Dormitory operators must put in place more measures to curb the spread of Covid-19.
These include preventing residents from visiting blocks they do not reside in, staggering timings for kitchen and shower use, and limiting the number of people in recreational rooms and minimarts.
The stricter rules were detailed in an advisory by the Ministry of Manpower (MOM) on Wednesday, even as it was announced later that night that a third dormitory, located in Sungei Kadut, had been identified as an active cluster.
The first two were the S11 dormitory in Seletar North Link and the Westlite Toh Guan dormitory in Jurong East. Last night, the Health Ministry announced new clusters at Mustafa Centre, a construction site and Keppel Shipyard.
The MOM advisory said the measures would take effect immediately until April 12.
Dorm operators would also need to monitor the health of residents in the affected blocks, restrict the movement of workers in these blocks and ensure safe distancing in common areas. This includes advising workers to stay in their rooms and minimise physical interactions.
In communal areas such as open spaces, entrances and canteens, workers are advised to maintain a 1m spacing between themselves, and not to share food.
Responding to queries yesterday, a spokesman for housing operator Centurion Corporation, which manages the Westlite Toh Guan dorm, said it had already enforced such measures to ensure the safety of its more than 6,600 residents, and would be monitoring and managing the situation.
Since its first confirmed case was announced on Monday, the operator has also ensured that all contacts linked to the cases have been isolated, including workers living in the same unit or working for the same employers.
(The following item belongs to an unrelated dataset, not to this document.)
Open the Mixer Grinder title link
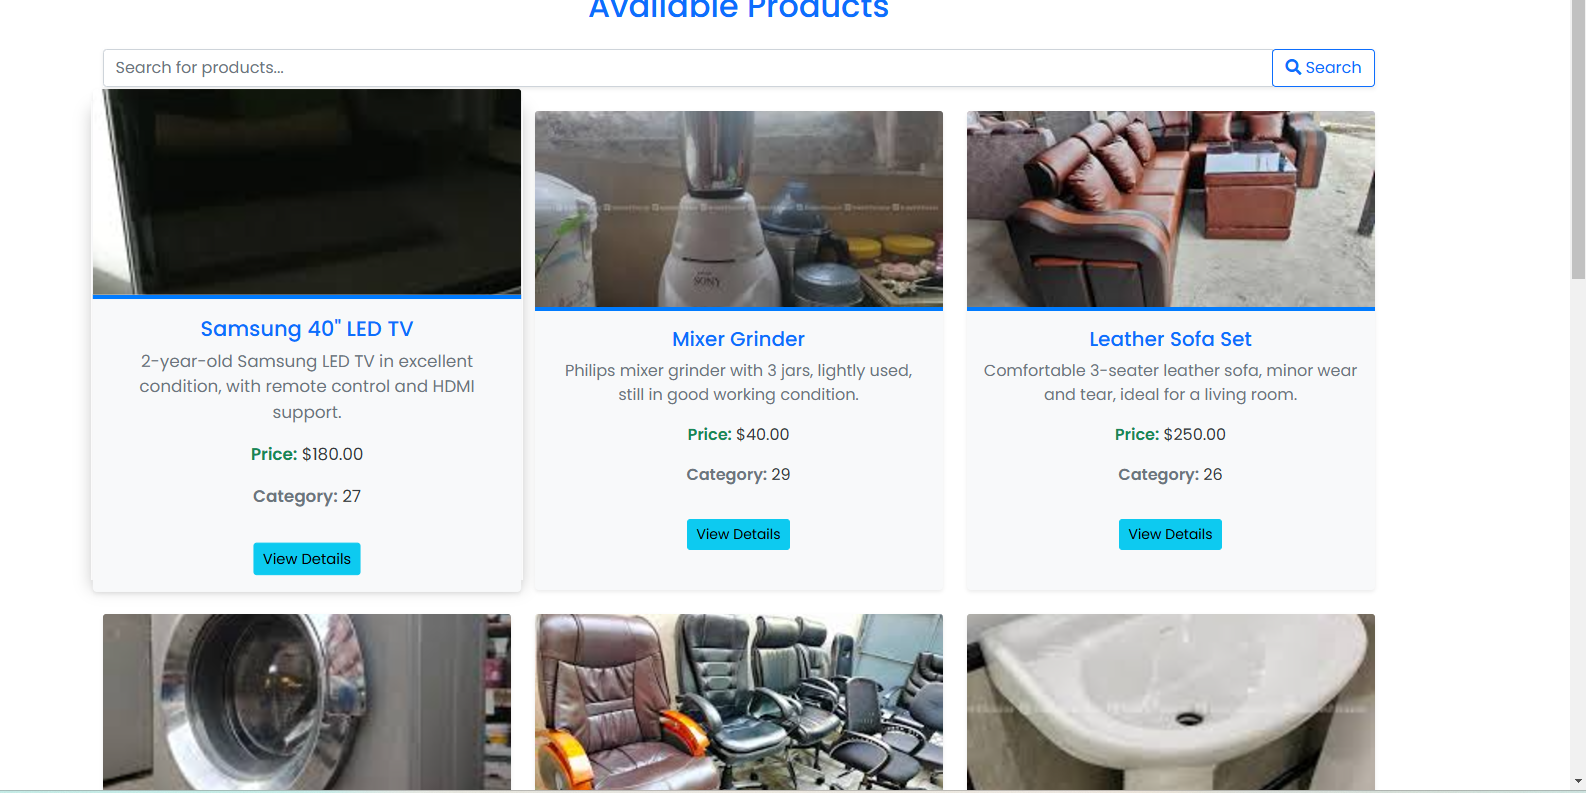The height and width of the screenshot is (793, 1586). coord(738,339)
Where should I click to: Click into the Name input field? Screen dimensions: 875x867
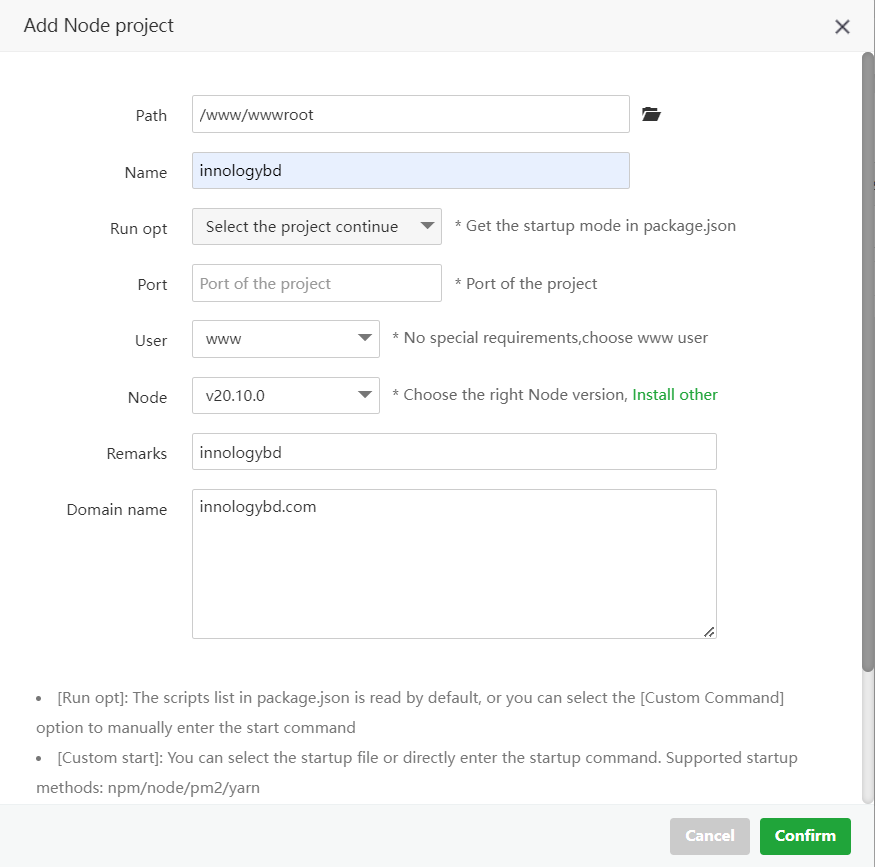(x=410, y=171)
Deep cleaning and disinfection will also be done in the affected block and other high-traffic common areas.
MOM has been reaching out to the migrant worker community by working with groups such as the Migrant Workers' Centre to disseminate information and dispel rumours on the ground.
Foreign worker dormitories, construction sites
• Foreign workers living in dormitories are at risk of spreading infection as they live in close quarters in large numbers, use communal toilets and may not upkeep high standards of infection control practices, said infectious disease expert Leong Hoe Nam.
• The clusters involving three dormitories and a construction site with a total of 30 infected are: S11 dormitory in Seletar North Link, with 13 cases; Westlite Toh Guan dormitory in Jurong East with 10 cases; Sungei Kadut dormitory with two cases; and a construction site at Maxwell MRT station with five cases.
• Singapore has a total of 43 foreign worker dormitories licensed in accordance with the Foreign Employee Dormitories Act, based on a list on the Ministry of Manpower's website.
Given the number of people in dorms, it is not surprising that Covid-19 clusters would result, said Mr Alex Au, vice-president of non-governmental organisation Transient Workers Count Too (TWC2). "There are also bad conditions like overcrowding and poor ventilation that increase the risk of infection."
TWC2 had raised this issue in a Straits Times forum letter on March 23 - just days before the first dorm cluster was identified.
Mr Au said: "When you have a foreign worker population that's more than one million strong, it can be a major source of transmission if we forget about them."
Telecommuting is not an option for these workers, and it can be a challenge to implement social distancing measures or self-isolation.
Mr Au suggested setting aside areas such as army barracks or open land for temporary tent lodging.
"Dorm operators cannot just space the beds out or build new floors... It's a bigger issue and that's where the Government will need to step in," he said.